Problem requirements: Down to the last line, print the data that follows exactly, without its pictures.

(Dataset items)

=====

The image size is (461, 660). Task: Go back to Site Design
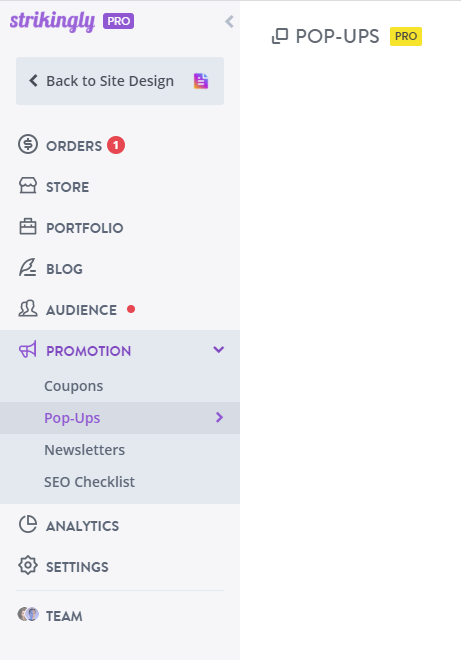click(x=120, y=81)
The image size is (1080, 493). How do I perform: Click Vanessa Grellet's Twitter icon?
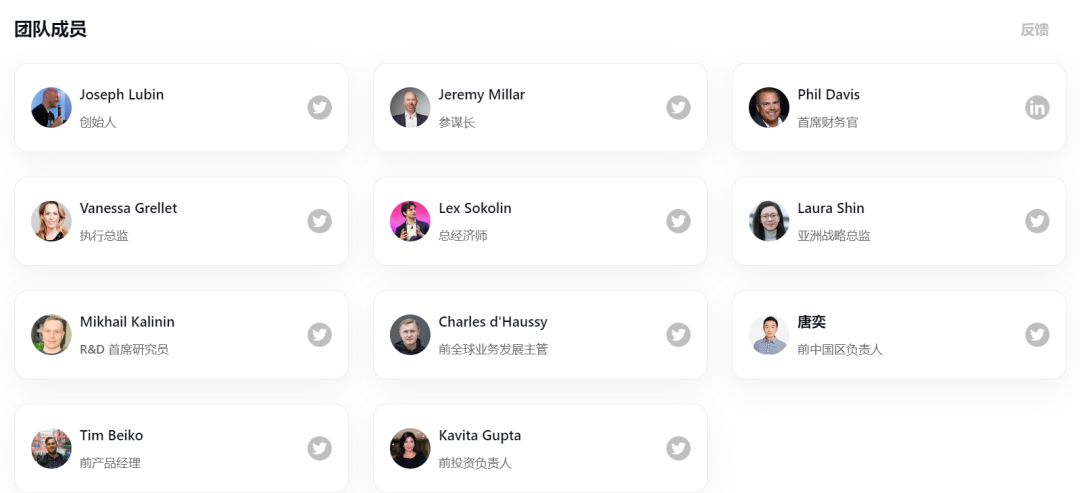[319, 221]
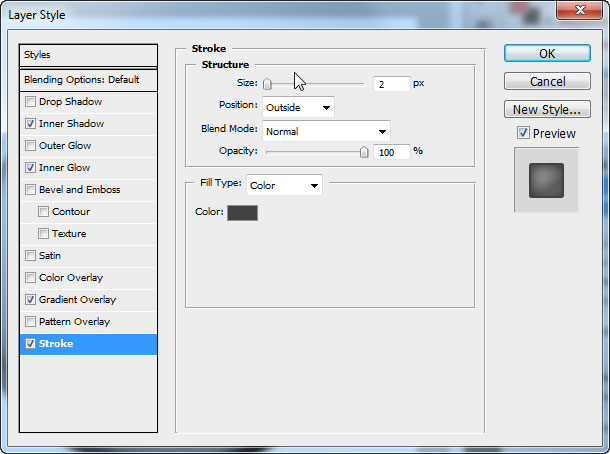Open the Styles section in list
Screen dimensions: 610x454
(88, 55)
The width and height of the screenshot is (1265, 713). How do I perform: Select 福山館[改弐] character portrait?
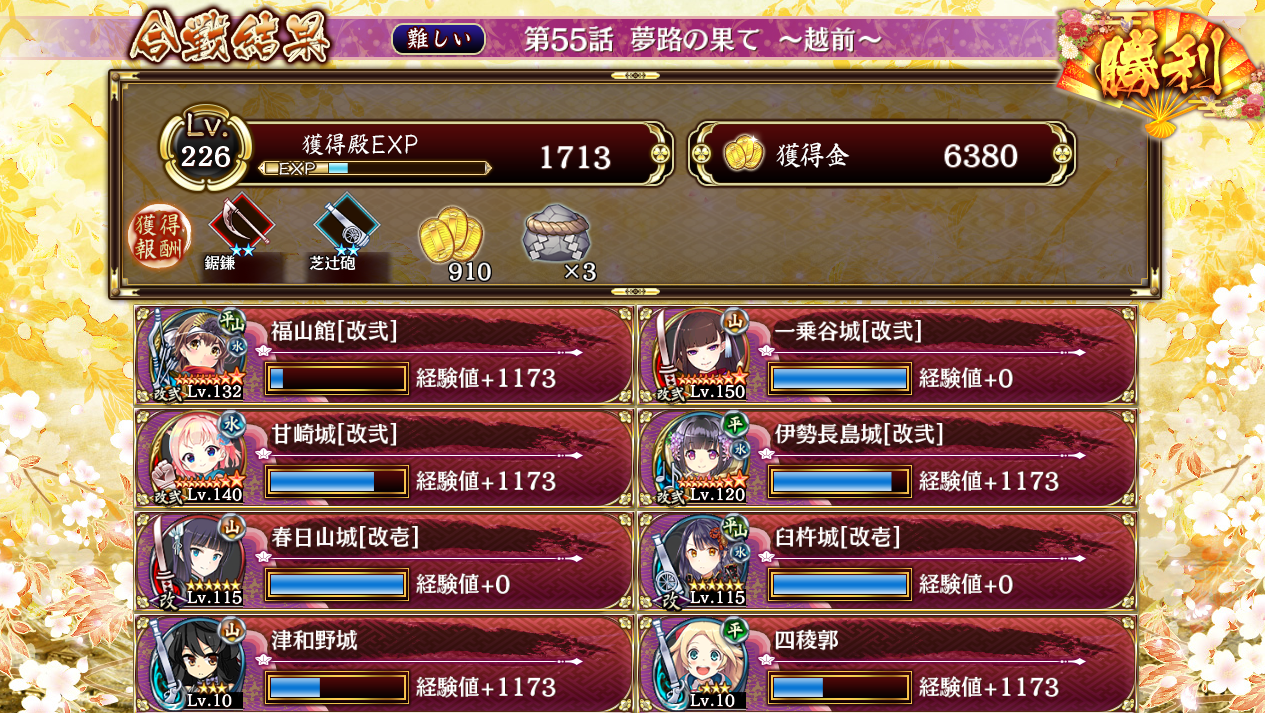point(195,355)
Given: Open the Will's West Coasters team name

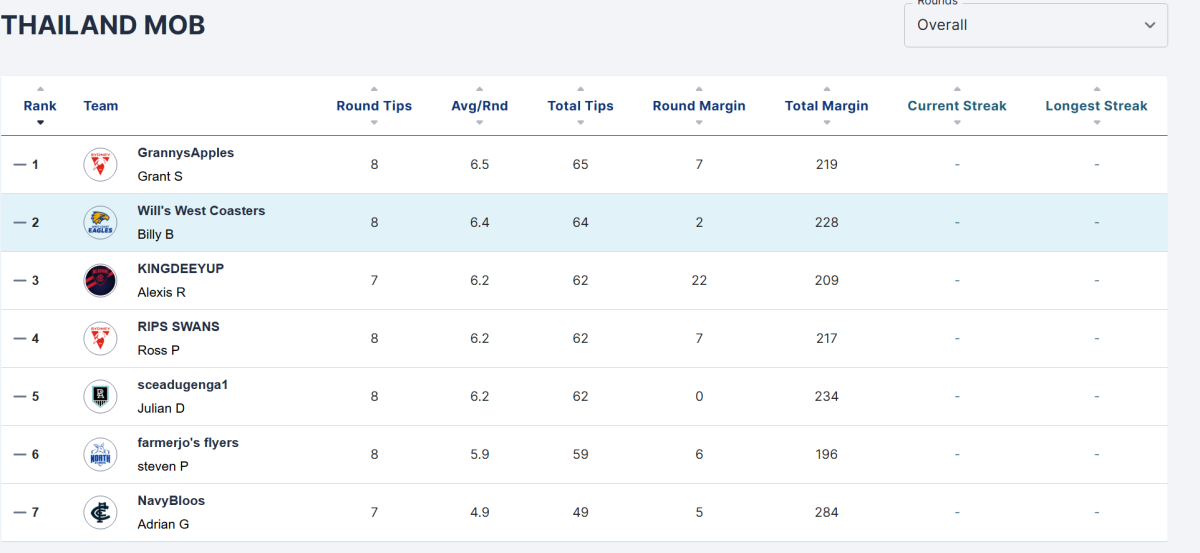Looking at the screenshot, I should 201,211.
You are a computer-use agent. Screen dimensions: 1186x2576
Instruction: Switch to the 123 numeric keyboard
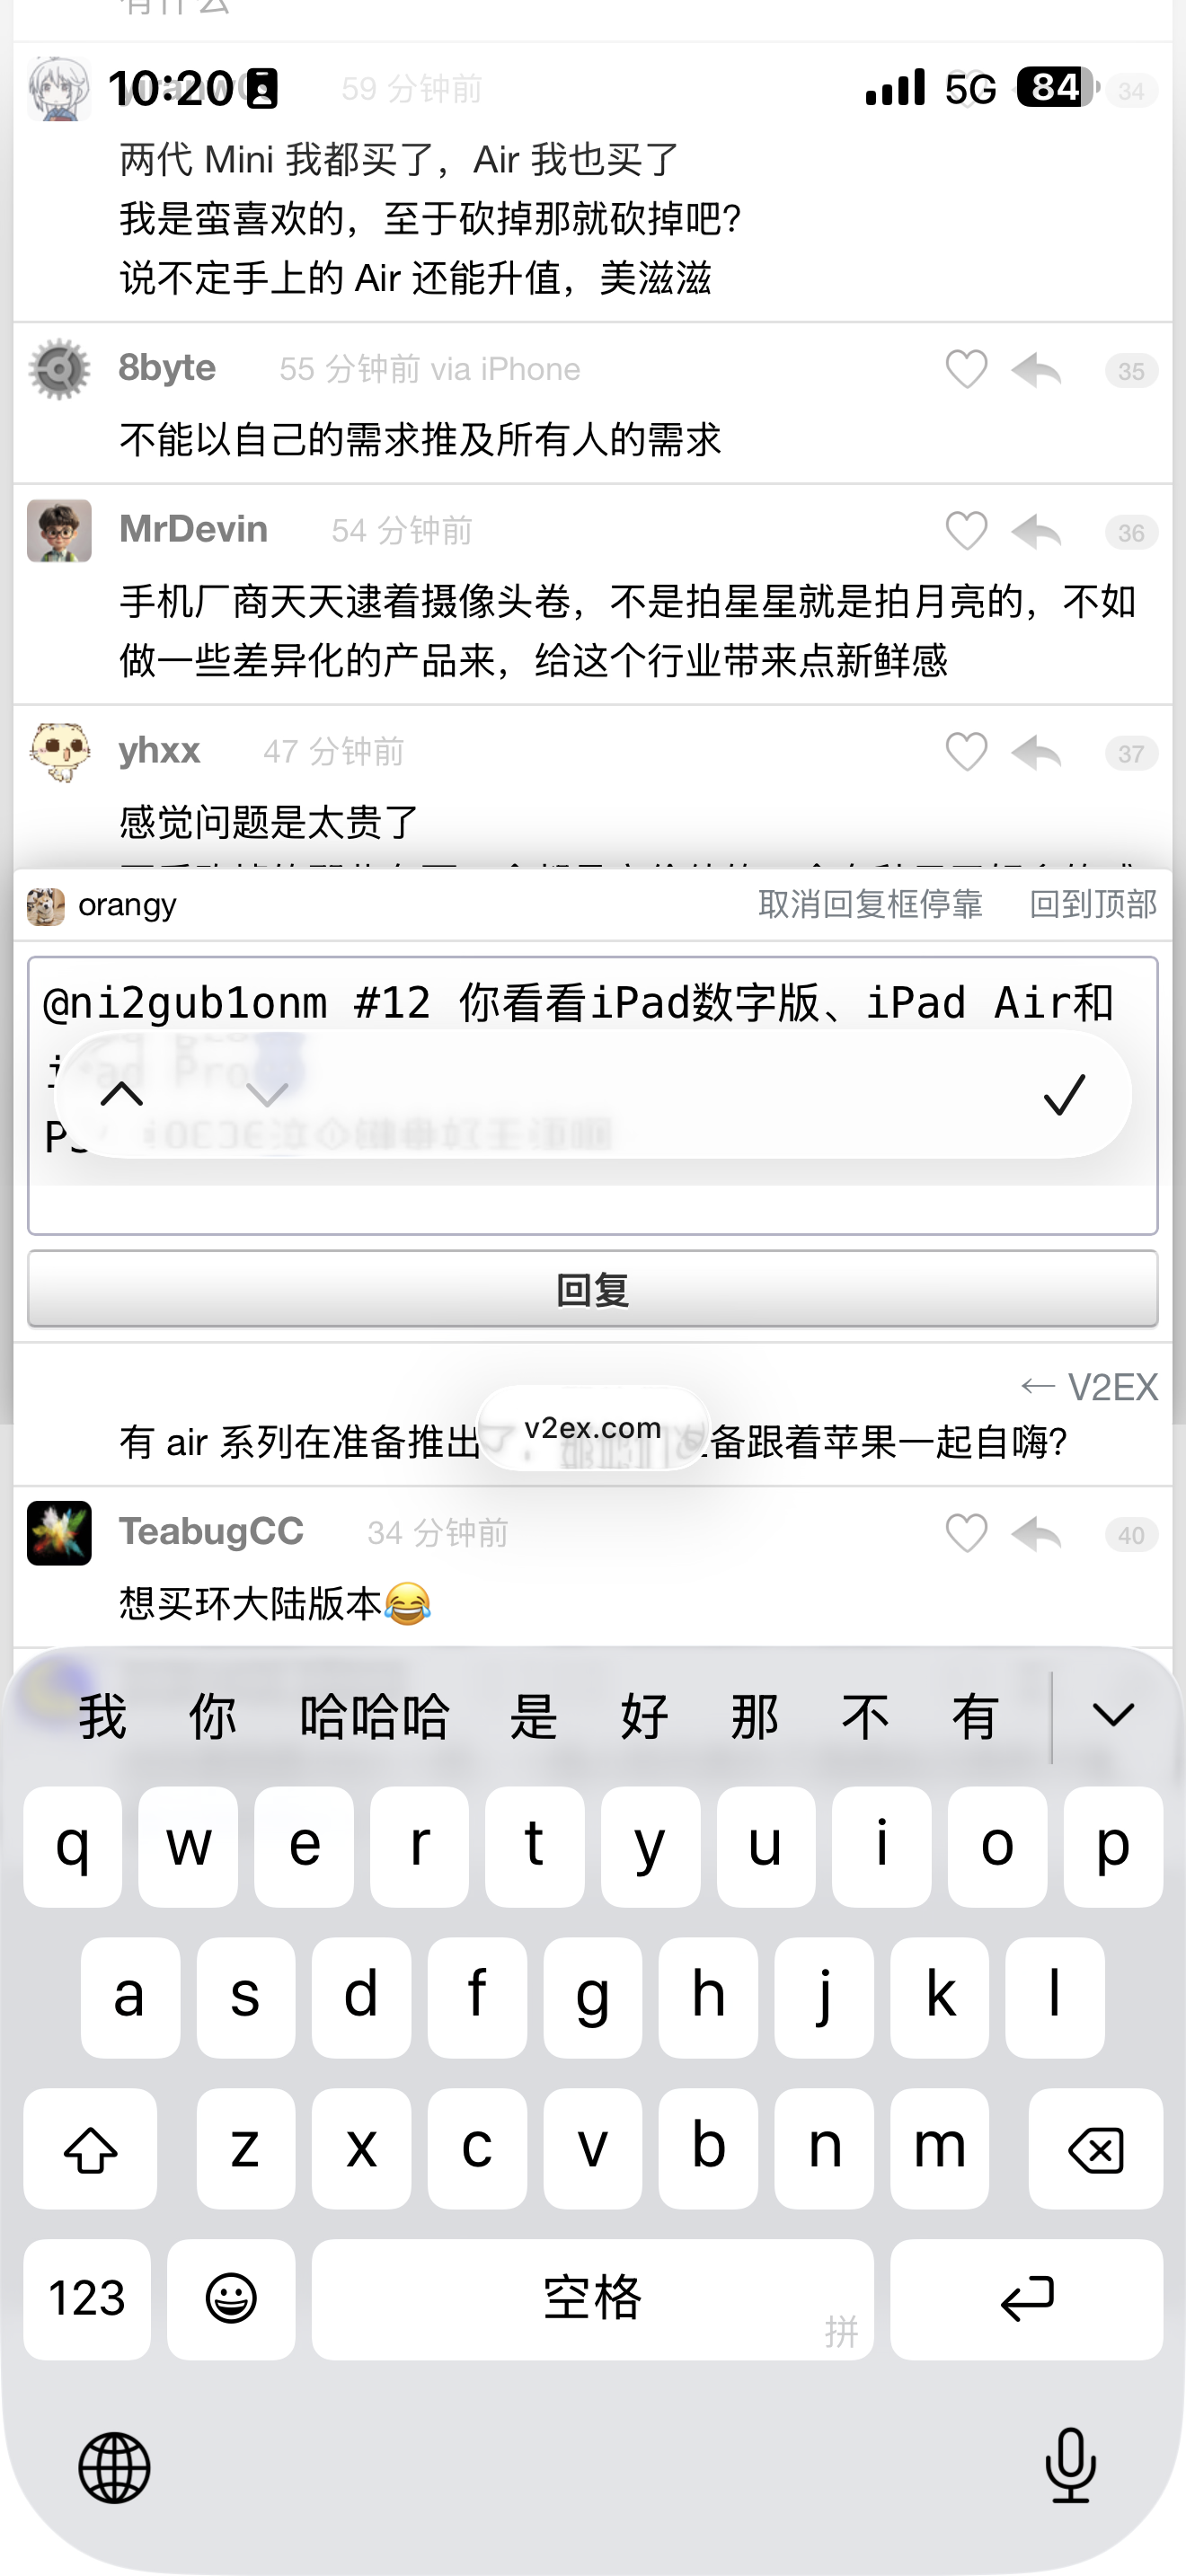[x=87, y=2299]
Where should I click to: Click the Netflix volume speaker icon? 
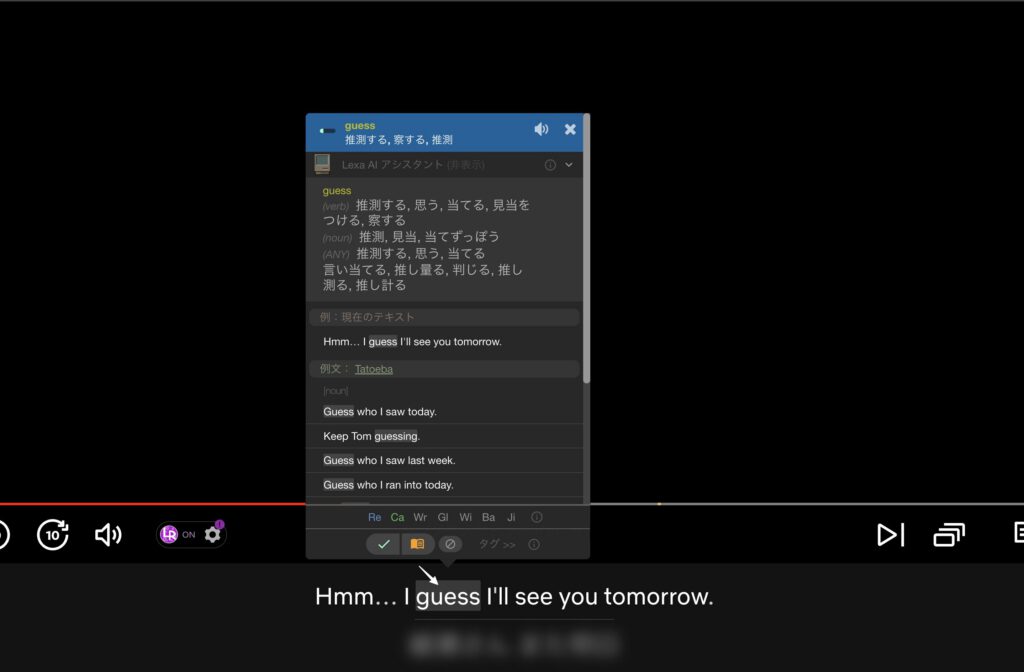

=====

Solution to the exercise:
The image size is (461, 660). Task: Go back to Site Design
click(x=120, y=81)
The image size is (1080, 493). How do I perform: Click Vanessa Grellet's Twitter icon?
[319, 221]
Open the Styles section in list
Screen dimensions: 610x454
(88, 55)
The width and height of the screenshot is (1265, 713). How do I perform: Select 福山館[改弐] character portrait?
point(195,355)
Given: Open the Will's West Coasters team name

Looking at the screenshot, I should 201,211.
You are a computer-use agent. Screen dimensions: 1186x2576
Instruction: Switch to the 123 numeric keyboard
[x=87, y=2299]
Where should I click to: Click the Netflix volume speaker icon? 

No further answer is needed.